§ SELECTED EXTRACT:
Content starts
But, second, let’s all accept that our million-fold increases in data have not led to million-fold, or even tenfold, increases in wisdom.

The grand vision of “Big Data”—or whatever term you like for information sets that are so huge we can barely figure out how to store them—is that it will lead to big insights on crucial connections between seemingly disparate phenomena.

Perhaps the movements and food choices of thousands of tagged lobsters in Maine will turn out to predict the wine harvests of Bordeaux. Perhaps victory patterns in Yankees games will be the key to understanding the behavior of gamblers in Macao. Perhaps financial markets will turn out to have some underlying pattern we never gleaned before because we hadn’t viewed market fluctuations in the context of cell biology, rainfall or the Large Hadron Collider.

Whether such hopes for Big Data inspire yearning or fear, they remain unfulfilled.

We’re not the first to note this mismatch between data dreams and realities. When Peter Drucker first wrote of an “information explosion” that was taking place, the year was 1969. “All of us feel—and overeat—very much like the little boy who has been left alone in the candy store,” he wrote. “But what has to be done to make this cornucopia of data redound to information, let alone to knowledge?”

For many of the entities that claim to work with Big Data, the best answer to Drucker’s question might be awkward silence.

FRAME WORK

The Drucker Institute’s Phalana Tiller visits with Tim Leberecht, author of The Business Romantic, to talk about how businesses must balance hard data with real passion.

VERY HANDY

The New York City Department of Transportation’s iRideNYC app is built, in part, on data that the agency can obtain for little or no cost.

Organizations like to use the words “Big Data” to convey sophistication and dynamism. When you take a closer look, though, the ability to produce and store Big Data often seems more like the chef’s kitchen that was installed to allow for grand-scale entertaining. We plan to throw that party someday, but for now we’re more likely to be throwing Stouffer’s in the microwave. Or, to use a different analogy, we’ve got a river full of gold, but we’re still just learning how to pan it.

Many of the challenges to using Big Data effectively turn out to be similar to those of cross-pollinating ideas to spur innovation, a phenomenon that we examined in the last issue of MONDAY*. You can put professionally diverse people together in a room, but how do the insights from one field combine felicitously with those of another? And how, given all of the differences in the relevant professional languages (between, say, sociologist and physicist), do they even communicate?
Content ends
§ EXERCISES:
**a.** Retype the part of the Big Data excerpt that opens with the words containing "The Drucker Institute’s" and closes with "or no cost.".
**b.** Answer these questions from the Big Data excerpt:
(i) In what year did Peter Drucker first write of an "information explosion"?
(ii) What is the New York City Department of Transportation's app called?
(iii) Who is the author of The Business Romantic?
The data after the Big Data excerpt is separate material.

§ DATA SHOWN:
Content starts
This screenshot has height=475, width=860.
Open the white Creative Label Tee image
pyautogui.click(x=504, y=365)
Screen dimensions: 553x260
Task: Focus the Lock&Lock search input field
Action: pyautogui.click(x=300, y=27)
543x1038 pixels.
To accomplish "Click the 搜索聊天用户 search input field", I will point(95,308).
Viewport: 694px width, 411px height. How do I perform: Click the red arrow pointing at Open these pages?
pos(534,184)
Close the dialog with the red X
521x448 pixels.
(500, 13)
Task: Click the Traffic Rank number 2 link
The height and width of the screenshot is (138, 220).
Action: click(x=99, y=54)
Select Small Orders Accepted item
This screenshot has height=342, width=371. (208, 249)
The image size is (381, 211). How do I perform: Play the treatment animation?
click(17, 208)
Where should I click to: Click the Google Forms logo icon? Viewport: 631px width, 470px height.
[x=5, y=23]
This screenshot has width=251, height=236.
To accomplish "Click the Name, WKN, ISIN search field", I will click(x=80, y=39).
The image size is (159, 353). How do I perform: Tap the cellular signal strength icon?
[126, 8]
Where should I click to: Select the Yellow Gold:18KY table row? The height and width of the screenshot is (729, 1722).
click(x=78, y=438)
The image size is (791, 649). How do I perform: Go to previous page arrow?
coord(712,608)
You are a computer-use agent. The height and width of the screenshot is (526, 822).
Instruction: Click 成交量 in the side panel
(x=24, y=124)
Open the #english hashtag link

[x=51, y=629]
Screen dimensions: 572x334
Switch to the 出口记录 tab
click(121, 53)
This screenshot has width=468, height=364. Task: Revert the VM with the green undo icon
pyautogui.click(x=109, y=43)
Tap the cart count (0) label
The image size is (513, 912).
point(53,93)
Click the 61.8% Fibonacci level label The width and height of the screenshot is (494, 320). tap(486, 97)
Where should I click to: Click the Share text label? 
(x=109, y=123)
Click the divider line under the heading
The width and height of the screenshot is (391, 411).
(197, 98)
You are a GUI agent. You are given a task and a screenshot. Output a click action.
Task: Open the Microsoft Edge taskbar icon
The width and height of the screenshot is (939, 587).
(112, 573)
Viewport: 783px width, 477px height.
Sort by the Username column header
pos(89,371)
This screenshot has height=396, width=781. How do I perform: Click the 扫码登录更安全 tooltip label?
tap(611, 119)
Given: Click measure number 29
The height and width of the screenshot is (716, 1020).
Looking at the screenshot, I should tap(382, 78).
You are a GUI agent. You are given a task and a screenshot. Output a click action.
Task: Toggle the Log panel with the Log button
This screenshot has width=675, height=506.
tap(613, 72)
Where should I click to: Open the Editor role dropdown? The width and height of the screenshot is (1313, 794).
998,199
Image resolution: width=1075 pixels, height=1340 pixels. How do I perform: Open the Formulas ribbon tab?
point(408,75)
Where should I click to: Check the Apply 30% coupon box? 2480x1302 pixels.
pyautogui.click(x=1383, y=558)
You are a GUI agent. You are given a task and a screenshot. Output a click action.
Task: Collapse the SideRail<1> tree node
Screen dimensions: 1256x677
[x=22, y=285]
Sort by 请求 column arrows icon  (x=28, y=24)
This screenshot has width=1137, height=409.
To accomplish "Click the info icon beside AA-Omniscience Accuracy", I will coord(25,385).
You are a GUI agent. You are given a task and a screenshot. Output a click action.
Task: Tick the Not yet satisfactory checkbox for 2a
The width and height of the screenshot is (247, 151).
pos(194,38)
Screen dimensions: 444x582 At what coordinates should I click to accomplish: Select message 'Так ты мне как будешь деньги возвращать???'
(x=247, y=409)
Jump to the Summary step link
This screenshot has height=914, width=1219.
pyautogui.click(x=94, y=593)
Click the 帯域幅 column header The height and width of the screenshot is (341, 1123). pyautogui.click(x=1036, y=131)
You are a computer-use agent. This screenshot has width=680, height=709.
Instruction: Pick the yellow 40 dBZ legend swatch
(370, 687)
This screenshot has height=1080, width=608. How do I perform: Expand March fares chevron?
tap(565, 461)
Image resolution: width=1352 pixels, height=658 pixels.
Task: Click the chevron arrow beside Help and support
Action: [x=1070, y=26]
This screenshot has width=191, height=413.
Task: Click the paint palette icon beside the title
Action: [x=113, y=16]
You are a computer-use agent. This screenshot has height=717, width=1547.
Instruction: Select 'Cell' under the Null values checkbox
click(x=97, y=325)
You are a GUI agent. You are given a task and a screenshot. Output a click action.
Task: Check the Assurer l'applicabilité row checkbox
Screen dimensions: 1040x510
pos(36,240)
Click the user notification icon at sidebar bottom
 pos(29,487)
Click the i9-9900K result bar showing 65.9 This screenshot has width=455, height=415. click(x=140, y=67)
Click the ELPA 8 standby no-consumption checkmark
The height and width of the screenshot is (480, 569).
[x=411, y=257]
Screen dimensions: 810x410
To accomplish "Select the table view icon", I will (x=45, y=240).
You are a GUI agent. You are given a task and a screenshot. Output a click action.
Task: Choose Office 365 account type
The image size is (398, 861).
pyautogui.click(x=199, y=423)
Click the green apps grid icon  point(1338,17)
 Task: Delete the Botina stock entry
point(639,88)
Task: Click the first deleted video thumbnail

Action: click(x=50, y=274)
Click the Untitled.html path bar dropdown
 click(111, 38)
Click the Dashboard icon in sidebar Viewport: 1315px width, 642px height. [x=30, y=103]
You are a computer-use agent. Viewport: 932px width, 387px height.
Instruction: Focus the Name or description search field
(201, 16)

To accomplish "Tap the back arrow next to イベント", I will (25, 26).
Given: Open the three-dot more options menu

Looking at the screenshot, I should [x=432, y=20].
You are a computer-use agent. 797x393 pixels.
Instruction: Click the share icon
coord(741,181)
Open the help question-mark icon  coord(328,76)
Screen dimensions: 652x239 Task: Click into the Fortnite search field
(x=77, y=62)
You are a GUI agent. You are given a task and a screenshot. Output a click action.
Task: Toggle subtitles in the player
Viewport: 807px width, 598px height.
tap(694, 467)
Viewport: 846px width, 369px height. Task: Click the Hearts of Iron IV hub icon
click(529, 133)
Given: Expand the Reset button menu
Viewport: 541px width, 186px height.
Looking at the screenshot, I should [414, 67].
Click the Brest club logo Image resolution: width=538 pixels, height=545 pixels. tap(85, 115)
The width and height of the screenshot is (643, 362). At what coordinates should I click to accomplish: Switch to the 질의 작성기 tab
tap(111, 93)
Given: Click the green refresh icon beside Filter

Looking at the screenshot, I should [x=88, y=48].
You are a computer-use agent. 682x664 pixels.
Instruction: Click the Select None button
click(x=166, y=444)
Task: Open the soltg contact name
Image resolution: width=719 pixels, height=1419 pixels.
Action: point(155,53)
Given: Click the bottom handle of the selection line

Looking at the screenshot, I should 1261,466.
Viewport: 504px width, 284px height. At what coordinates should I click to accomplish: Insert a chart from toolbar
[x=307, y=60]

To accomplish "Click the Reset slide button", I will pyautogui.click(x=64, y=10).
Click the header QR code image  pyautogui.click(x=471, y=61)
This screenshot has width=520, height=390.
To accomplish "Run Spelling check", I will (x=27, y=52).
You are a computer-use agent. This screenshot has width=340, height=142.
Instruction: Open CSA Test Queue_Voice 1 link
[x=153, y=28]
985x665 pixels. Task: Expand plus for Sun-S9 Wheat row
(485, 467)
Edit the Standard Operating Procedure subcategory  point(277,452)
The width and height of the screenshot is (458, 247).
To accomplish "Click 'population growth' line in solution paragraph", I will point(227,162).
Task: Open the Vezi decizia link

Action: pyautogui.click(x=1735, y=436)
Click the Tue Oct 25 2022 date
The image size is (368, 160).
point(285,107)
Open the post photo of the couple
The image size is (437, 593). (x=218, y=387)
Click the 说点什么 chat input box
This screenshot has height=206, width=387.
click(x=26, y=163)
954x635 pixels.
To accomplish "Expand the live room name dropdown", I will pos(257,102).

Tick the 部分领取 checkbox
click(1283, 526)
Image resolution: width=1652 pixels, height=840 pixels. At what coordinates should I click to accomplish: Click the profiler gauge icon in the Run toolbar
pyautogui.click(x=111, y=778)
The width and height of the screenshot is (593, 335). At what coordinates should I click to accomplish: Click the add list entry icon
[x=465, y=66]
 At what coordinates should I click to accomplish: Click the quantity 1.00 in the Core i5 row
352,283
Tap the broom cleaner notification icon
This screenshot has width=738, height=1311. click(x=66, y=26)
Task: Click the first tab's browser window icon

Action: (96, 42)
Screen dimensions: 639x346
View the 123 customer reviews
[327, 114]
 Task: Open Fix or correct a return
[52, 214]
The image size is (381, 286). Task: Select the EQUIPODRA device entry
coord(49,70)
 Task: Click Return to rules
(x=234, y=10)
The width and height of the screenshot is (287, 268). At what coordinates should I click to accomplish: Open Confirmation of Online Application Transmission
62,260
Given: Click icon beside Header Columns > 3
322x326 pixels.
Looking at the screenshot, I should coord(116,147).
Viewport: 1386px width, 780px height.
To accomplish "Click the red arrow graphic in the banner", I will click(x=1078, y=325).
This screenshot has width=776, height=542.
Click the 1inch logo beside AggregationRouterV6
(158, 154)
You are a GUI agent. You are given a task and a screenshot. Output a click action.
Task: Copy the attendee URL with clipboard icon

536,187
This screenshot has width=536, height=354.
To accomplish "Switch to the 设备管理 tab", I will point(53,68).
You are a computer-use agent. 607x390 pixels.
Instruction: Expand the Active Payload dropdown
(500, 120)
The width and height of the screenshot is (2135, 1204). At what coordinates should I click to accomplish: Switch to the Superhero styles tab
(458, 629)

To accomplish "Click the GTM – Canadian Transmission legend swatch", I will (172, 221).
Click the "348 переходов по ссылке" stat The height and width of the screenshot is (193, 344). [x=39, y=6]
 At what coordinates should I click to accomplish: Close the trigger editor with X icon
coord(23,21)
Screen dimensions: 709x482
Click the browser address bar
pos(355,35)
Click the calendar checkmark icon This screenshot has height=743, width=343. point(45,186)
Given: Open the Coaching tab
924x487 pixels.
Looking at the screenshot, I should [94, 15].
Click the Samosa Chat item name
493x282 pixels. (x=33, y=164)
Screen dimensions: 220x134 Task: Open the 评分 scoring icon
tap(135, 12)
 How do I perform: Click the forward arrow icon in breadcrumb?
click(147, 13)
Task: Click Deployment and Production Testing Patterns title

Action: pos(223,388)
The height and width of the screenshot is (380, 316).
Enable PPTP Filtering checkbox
Content ends
§ TASK-BY-TASK RESULTS:
**a.**
The Drucker Institute’s Phalana Tiller visits with Tim Leberecht, author of The Business Romantic, to talk about how businesses must balance hard data with real passion.

VERY HANDY

The New York City Department of Transportation’s iRideNYC app is built, in part, on data that the agency can obtain for little or no cost.

**b.**
(i) 1969
(ii) iRideNYC
(iii) Tim Leberecht